Current laws don't alleviate the supply of affordable housing for middle and low income Californians. Laws privileged work cartels and monopolies increasing costs and unemployment; they limit allocation of housing to middle and low income emphasizing temporary and renter status; they restrict housing diversification by incentivizing and advancing high density housing projects and restriction of movement (i.e. limiting vehicle miles travel); and forcing it upon communities hiding behind a scheme of laws and policies (e.g. CEQA-EIR, Green policies, etc). So current laws, on the one hand, actually hide and limit the supply of affordable housing in the very laws its claim to meet the demands of affordable housing.

On the other hand, these laws also make any affordable housing unaffordable to maintain by increasing utility costs with surcharges to create programs as EPIC to surcharge us. An example, we pay a surcharge on our utilities to support EPIC. EPIC uses these surcharged fees for renewable energy. It'll incentivize Data Centers renewable thermal energy providing lower heating costs. However, these Data Centers' electrical and water consumption demands result in residential customers paying more on these utilities while these Centers track and control your movement and action with AI along with its risks.
I believe education of our youth is a public good for California within its public space. Every child in a public school should be given the opportunity to have a free lunch.

Private decisions on a personal and intimate nature should be removed from public schools' responsibilities and these rights and responsibilities should be restored with the parents and their household.

Public education needs to start educating our young people on character, conduct, and respect within and for our public spaces based upon our Constitution and courtesy towards one another.

We need to preserve the integrity and perseverance of arts, music, sports, and other extra-curricular programs that have been cut due to budgets or not offered as a result of school charters. Likewise, we need to ensure the integrity and transparency of prop 28 and its funds are used for what voters wanted. We need cost-allocation from a variety of resources to meet the needs in low income areas. So we need to facilitate more types of community involvement to support the educational needs of young, low-income Californians.
We need an honest assessment on the state of water supply and needs in our State along for what purposes are we using water and playing politics with our water.

As a water rate payer to Suburban Water Company, I'm thoroughly confused, Suburban is attempting to increase my water rate by 70% (including the last 3 years and for the next 3 years). Suburban cited a decreased in water consumption by users due to water conservation policies; infrastructural upkeep; and production fees in its recent move and justification to increase water rates. I'd surmise conservation would decrease costs and conserve water. I'd also surmise, less demand for water would reduce production costs. In addition, I'd surmise the water company has been maintaining the infrastructure upkeep all along the years but I'm just a ratepayer.

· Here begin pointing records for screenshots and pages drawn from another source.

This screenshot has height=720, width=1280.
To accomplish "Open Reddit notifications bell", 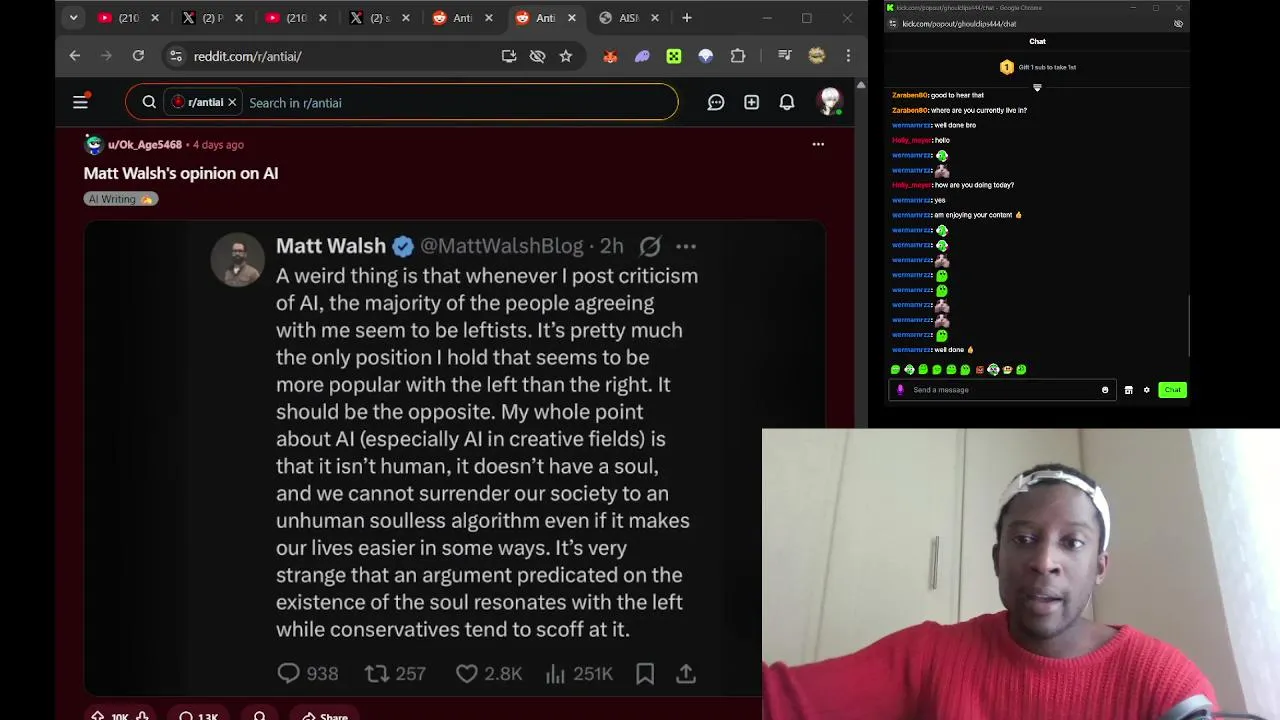I will (x=787, y=102).
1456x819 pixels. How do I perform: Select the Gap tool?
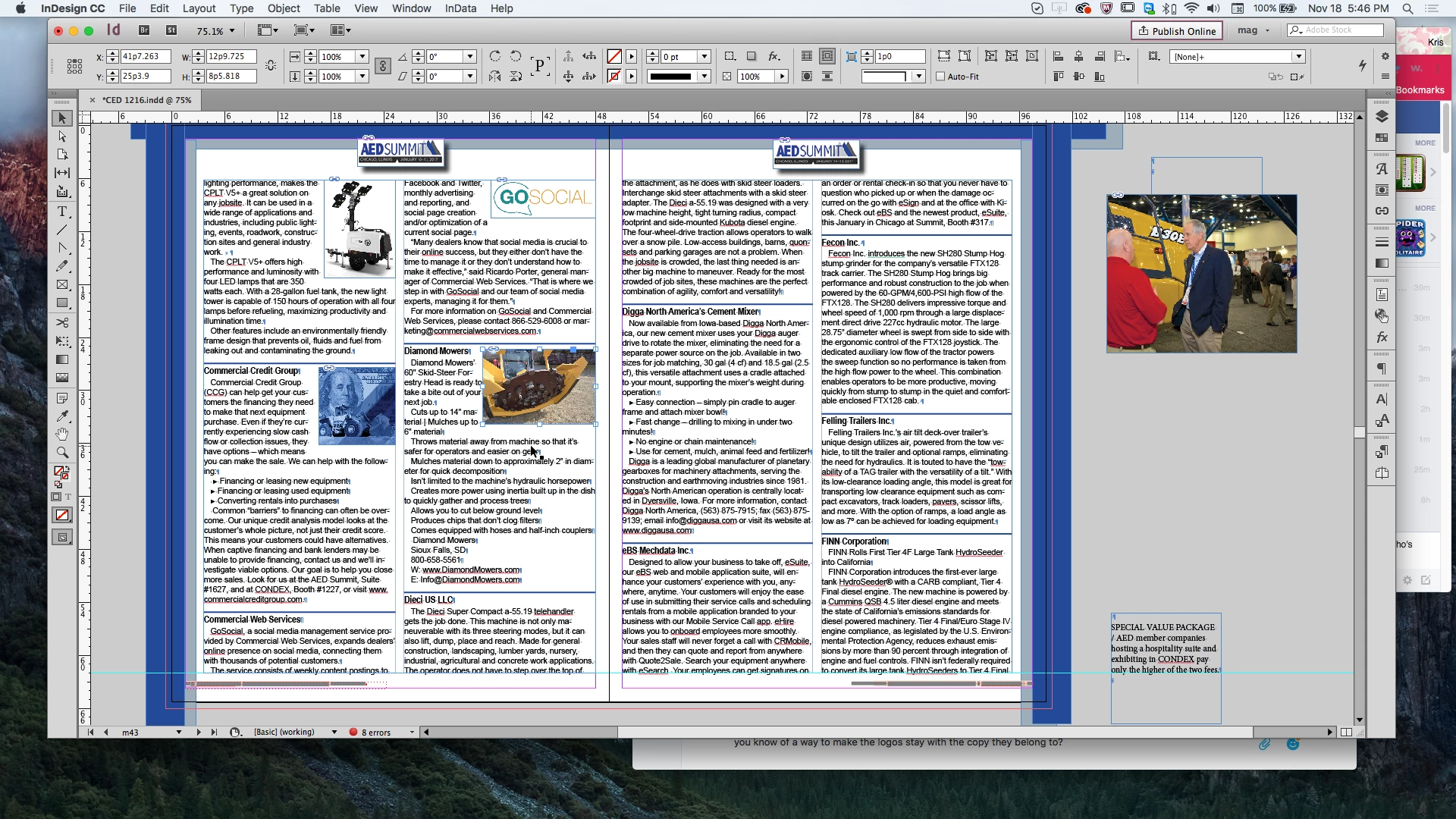click(x=62, y=173)
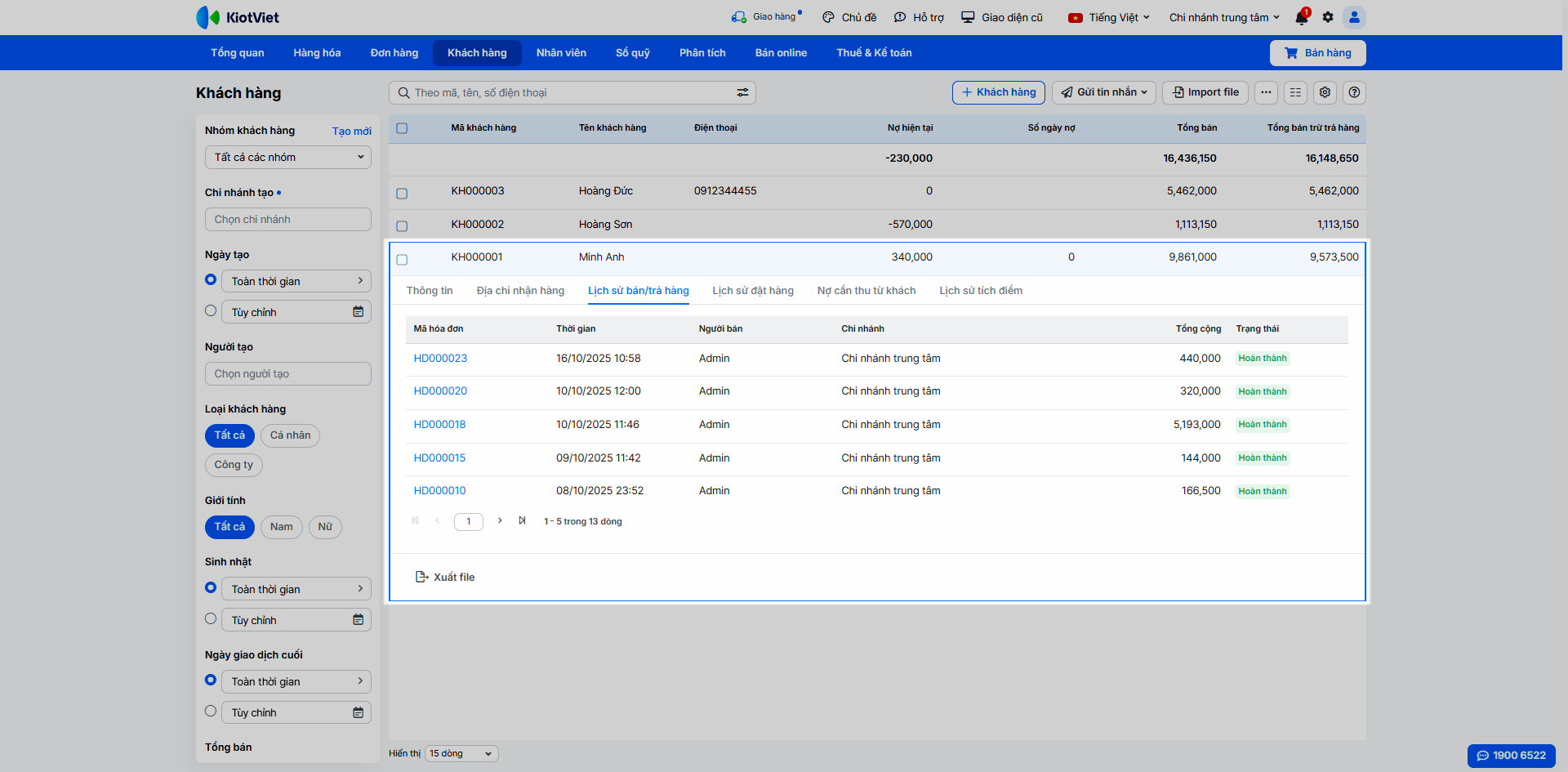
Task: Open the Gửi tin nhắn dropdown
Action: coord(1103,92)
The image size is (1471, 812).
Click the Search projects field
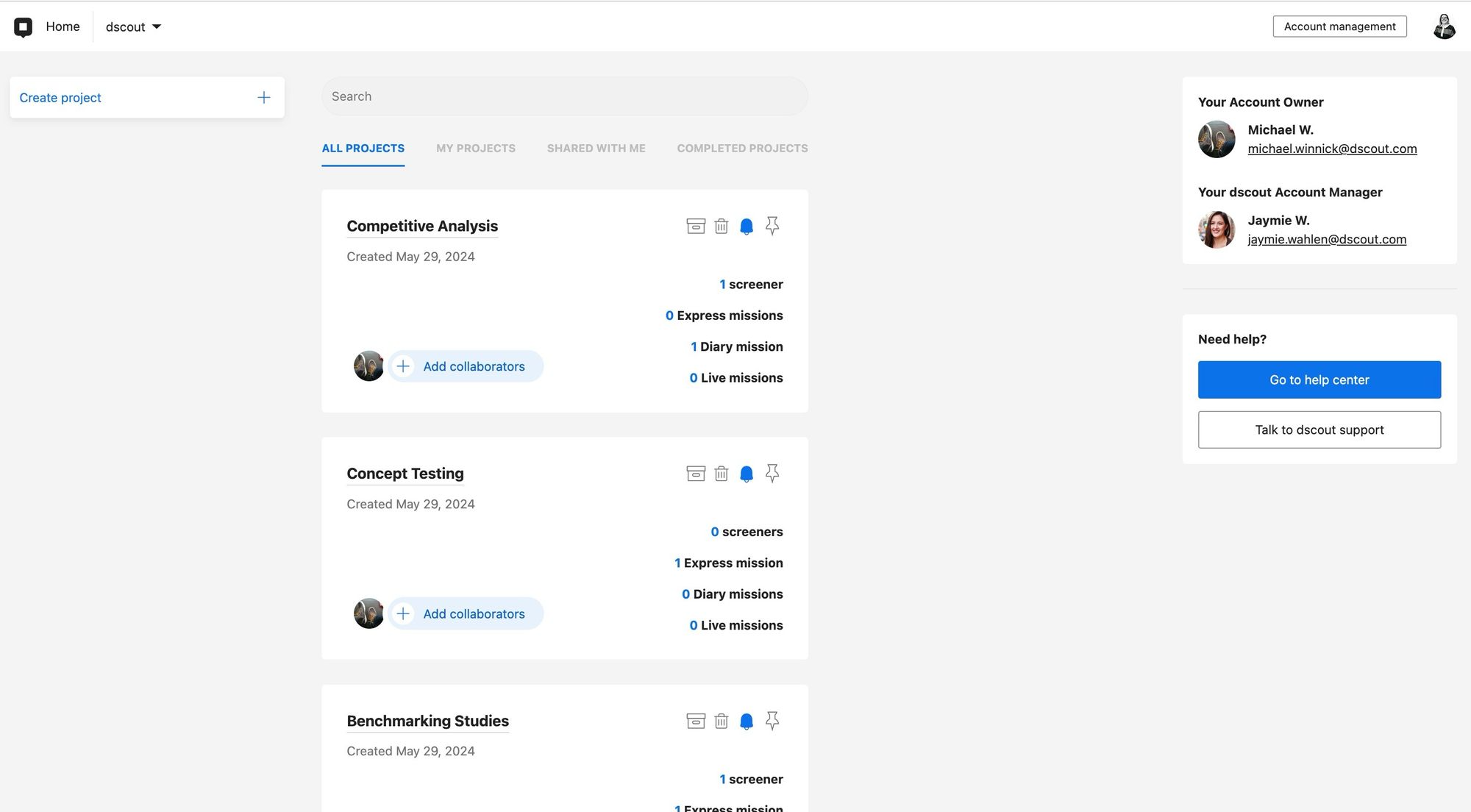click(564, 96)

On the other hand, we need to assess for what purposes our water is being used towards other political ends. For example, Data Centers need a substantial amount for water for consumption by a machine rather than a human being and for the production that supports human life (i.e. agriculture), as opposed to re-engineering society to control us and our resources, causing us to fight over water and life.

Californians need water: water needs to be clean, affordable, and accessible for all people and for purposes that sustains our lives. I will support policies that achieve such ends while opposing others that divert from this policy to limit water supply where Californians fight each other over access to clean water.